» Given records:
========================================================================

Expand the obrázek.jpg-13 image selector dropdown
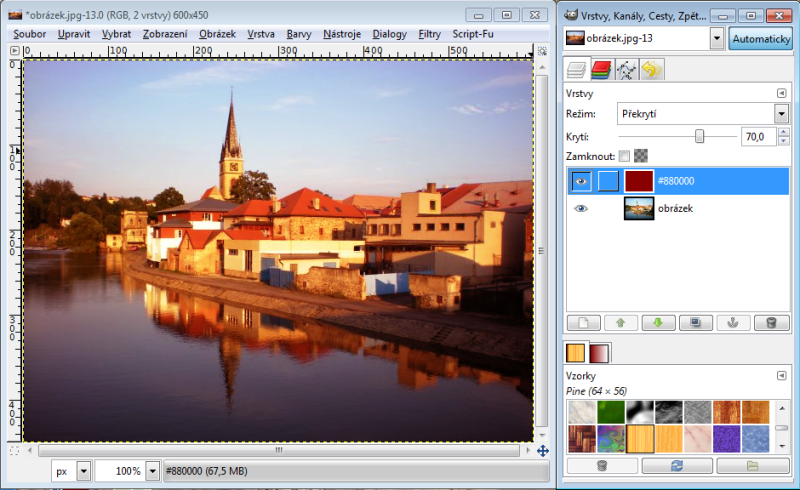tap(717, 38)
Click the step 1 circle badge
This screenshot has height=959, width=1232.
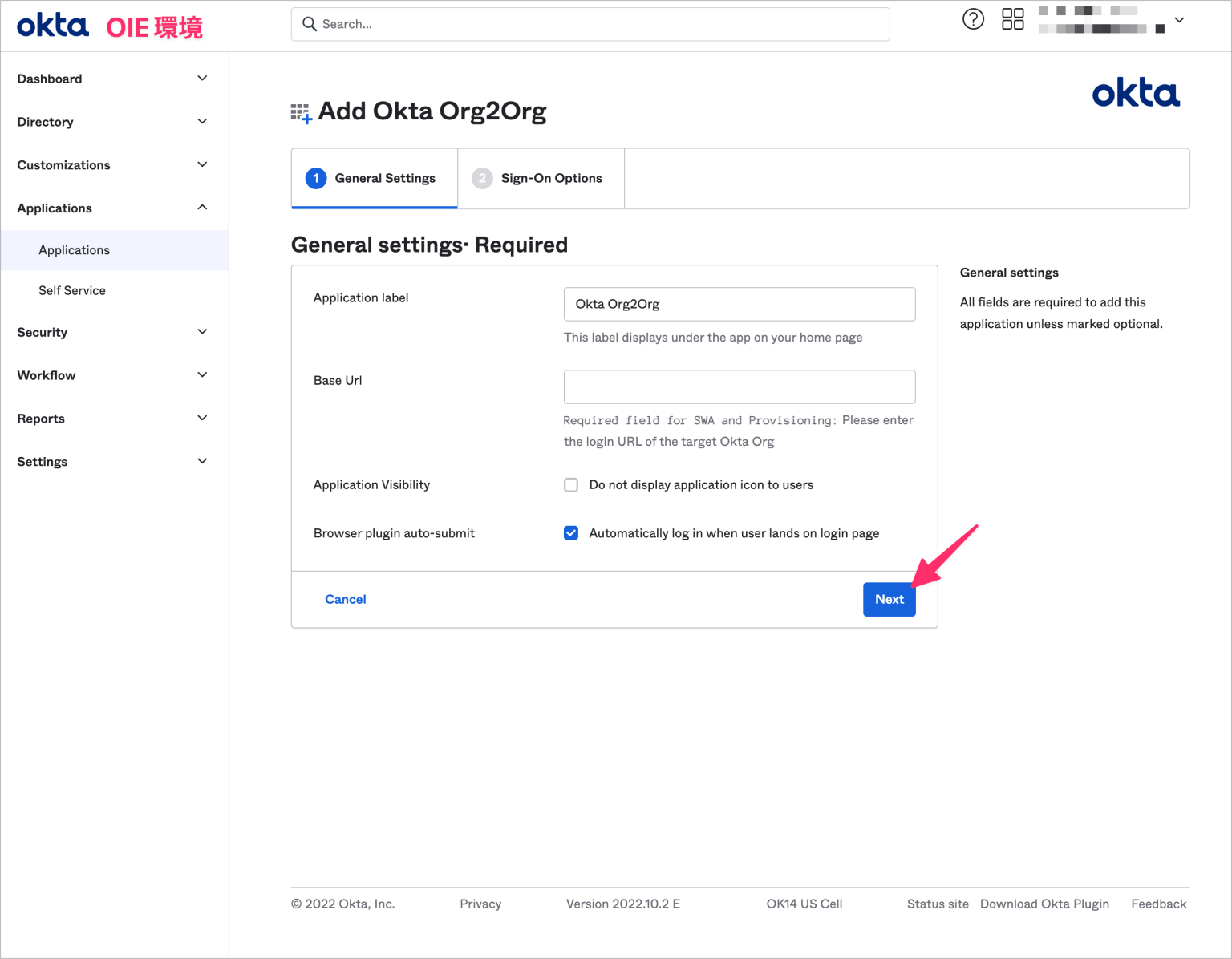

========================================================================

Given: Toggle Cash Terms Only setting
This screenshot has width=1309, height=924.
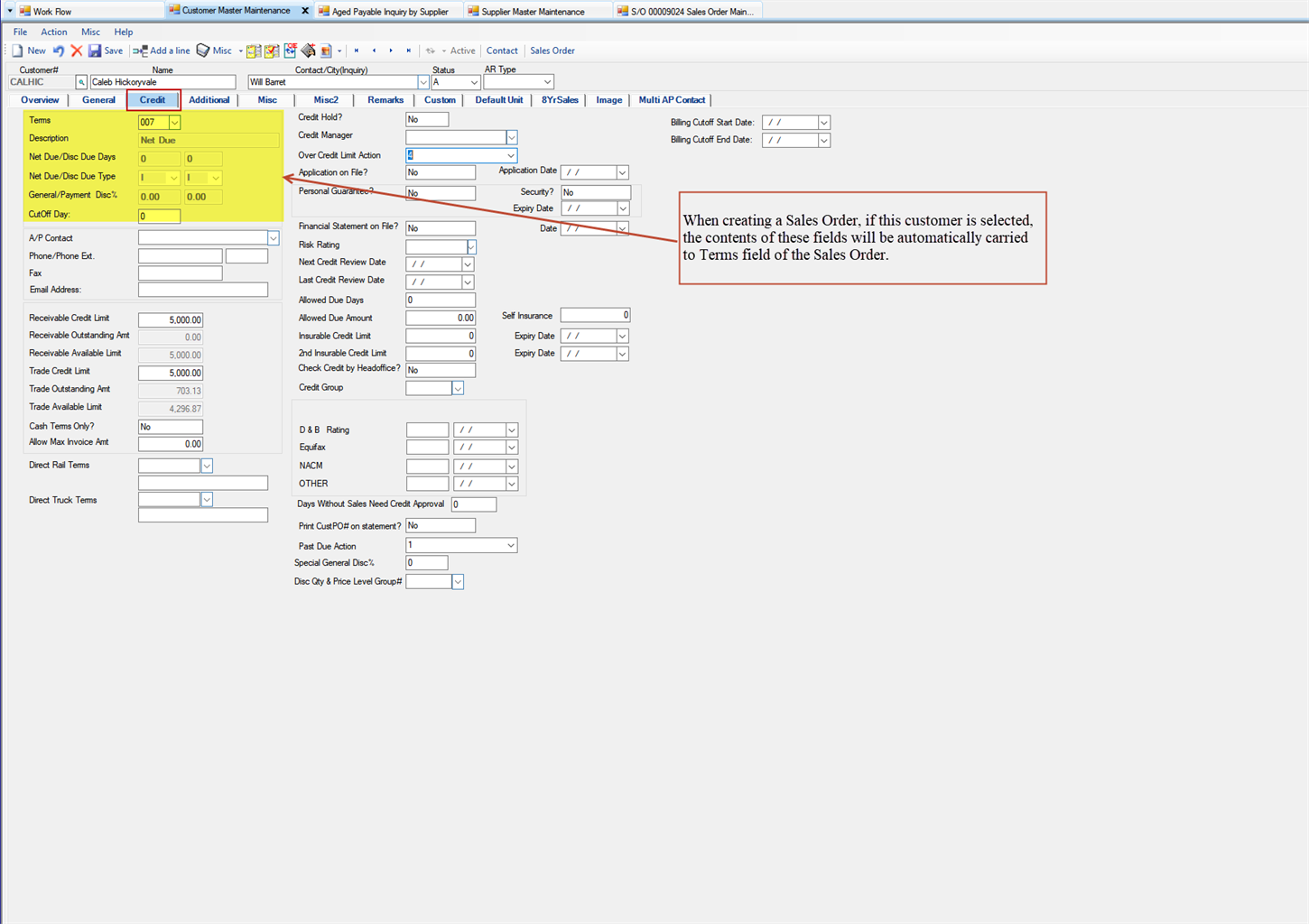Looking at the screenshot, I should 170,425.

========================================================================

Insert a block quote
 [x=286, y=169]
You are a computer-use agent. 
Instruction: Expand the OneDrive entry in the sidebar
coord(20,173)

========================================================================

» Aim of the task:
Nothing but the lines above, starting at the line that contains "Expand the obrázek.jpg-13" and ending at the line that contains "This screenshot has height=959, width=1232.", should be given again, exactly and without the pictures.

» Expected output:
Expand the obrázek.jpg-13 image selector dropdown
tap(717, 38)
Click the step 1 circle badge
This screenshot has height=959, width=1232.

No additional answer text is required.